SUB-HUMANOS?!
Descrição da foto para deficientes visuais: Castelo medieval francês a direita da foto, muito suntuoso. A sua frente - centro da foto - há um fosso, e a esquerda da foto ruas modernas, pessoas, árvores, jardins, caracterizando a vida pública comum. O palácio não sobrevive sem a praça/povo.
Na noite de 16/6, vendo
com os meus ouvidos alguns telejornais me fixei na notícia do Censo dos
Magistrados, e, mais uma vez, concluí ser a pessoa com deficiência sub-humano.
Triste evidência estarmos abaixo do que se considera humano.

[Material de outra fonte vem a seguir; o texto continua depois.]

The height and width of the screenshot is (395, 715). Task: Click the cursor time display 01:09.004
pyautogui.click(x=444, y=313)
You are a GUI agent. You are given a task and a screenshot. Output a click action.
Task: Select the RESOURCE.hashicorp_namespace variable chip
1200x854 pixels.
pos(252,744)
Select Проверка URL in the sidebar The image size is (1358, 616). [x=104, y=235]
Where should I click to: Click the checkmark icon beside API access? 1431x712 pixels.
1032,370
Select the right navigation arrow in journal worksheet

Nenhuma televisão
falou na pesquisa do CNJ por inteiro, pelo que, como pessoa com deficiência,
cumpre-me fazê-lo nesta crônica.
A pesquisa, na íntegra,
pode ser checada na Agência CNJ de Notícias
(www.cnj.jus.br/censo), na qual, em dezembro/2013, foi levantado que 64% dos
magistrados são do sexo masculino. Eles chegam a representar 82% dos ministros
dos tribunais superiores. Em relação à composição étnico-racial da carreira,
juízes, desembargadores e ministros declararam ser brancos em 84,5% dos casos.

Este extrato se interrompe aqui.